Security issues on Android devices are often a result of outdated software and apps. Malicious actors look to take advantage of vulnerabilities, and this may result in spyware making its way onto your Android phone. Keeping your Android device updated to the latest version ensures your device isn’t vulnerable to these known bugs and exploits.

Here’s how to update to the latest version of Android:

  1. First, you may want to make sure your device is connected to Wi-Fi if you don’t want to consume excessive data.
  2. Open the Settings app.
  3. Scroll down to About Phone and select it.
  4. Tap Check now for update.
  5. If an update is available, an update button will appear.
  6. Click to install. That’s it!

Here’s how to update apps on Android:

  1. Open the Google Play Store app.
  2. Tap on the profile icon in the top right.
  3. Select Manage apps & device.
  4. Tap Update on the app you want to update.

While you can manually update apps, you can also have them update automatically by going to the Google Play Store App, clicking on your profile, followed by Settings > Network Preferences > Auto-update apps. Keeping apps updated improves your Android device’s security.

Remove suspicious apps

Of course, you should take the time to remove any suspicious apps on your phone as it may be that they’re malicious in nature. You can investigate specific apps by using the search tool in the Google Play Store. Look at the app’s permissions as well as its description, reviews, and number of downloads. This should provide you with the information you need to determine whether you need to delete it.

Here’s how to remove an app on Android:

  1. Open the Google Play Store app.
  2. Tap on the profile icon in the top right corner.
  3. Select Manage apps & devices > Manage.
  4. Choose the app you’d like to delete.
  5. Select Uninstall.

Perform a factory reset

Using a quality antivirus program should get rid of spyware while keeping apps updated should help keep it away from your device. However, if you still suspect your Android has spyware on it, performing a factory reset will almost certainly fix the issue. It’s important to know a factory reset erases all of the data from your device. Backing up your data to your Google account is recommended. All apps and their data will be deleted however.

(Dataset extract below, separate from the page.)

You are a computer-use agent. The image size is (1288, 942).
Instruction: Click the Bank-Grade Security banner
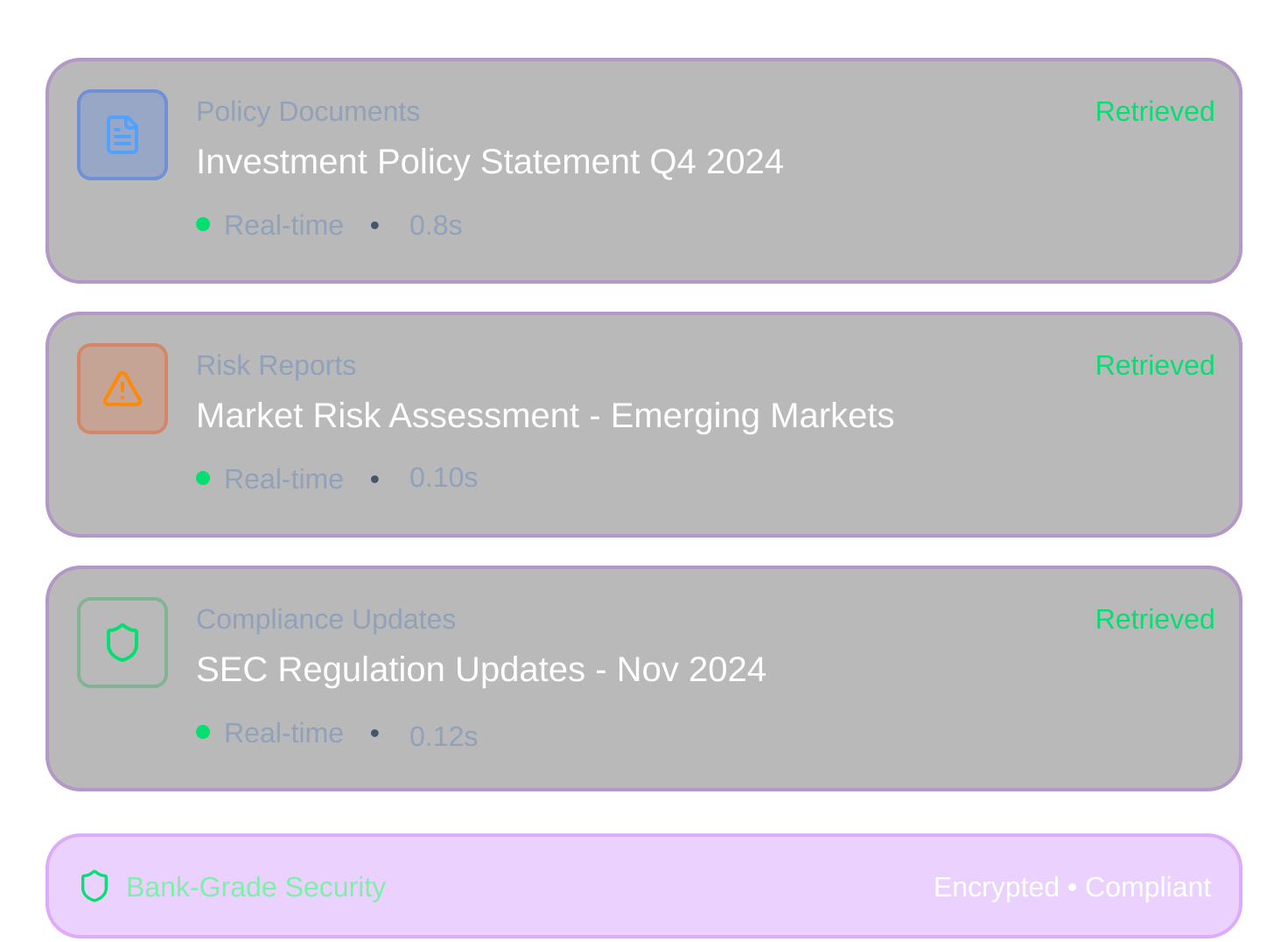(644, 886)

Here’s how to perform a factory reset on Android: (note that the steps can vary depending on the specific device you have)

  1. Open the Settings app.
  2. Type “reset” in the search bar.
  3. Click on Reset device.
  4. You may be prompted to enter your password.
  5. Confirm by selecting Reset all.

Spyware on Android: FAQs

Can spyware be installed on Android remotely?

Yes, spyware can be installed on an Android device remotely. There are various ways this can occur, although it commonly stems from a malicious attachment, app, or website. You can reduce the risk of spyware being remotely installed on your device by being strict with the apps you download and permissions you grant, as well as the websites you visit and links you click. Spyware can also be physically installed on an Android device, so securing it with a passcode, Touch ID, or Face ID can help.

Is spyware legal?

Whether spyware is legal may depend on the country you’re in. Generally speaking though, spyware is illegal if it’s installed on a device without the knowledge or consent of the device owner. Despite this, the legality of spying apps depends on how and why they’re used.

Many employers use such apps to monitor employees, be it in the office or while working remotely. This sort of software can monitor keystrokes to gauge productivity as well as take screenshots. However, this is done with knowledge and consent. Another example of a legal use of spyware is if a parent uses it to monitor their child’s device.

Note: we are not lawyers and nothing in this post should be taken as legal advice. 

Can spyware hack my Android camera?

Unfortunately, some spyware is capable of accessing your Android camera to spy on you. This could allow an attacker to remotely take photos or even record videos. If you’re using your Android device and notice a green indicator in the top right corner of your screen, it means an app is using your camera. It’s therefore recommended that you check your app permissions, particularly of any apps that have most recently been installed on the device. You may need to adjust the permissions or delete the apps entirely.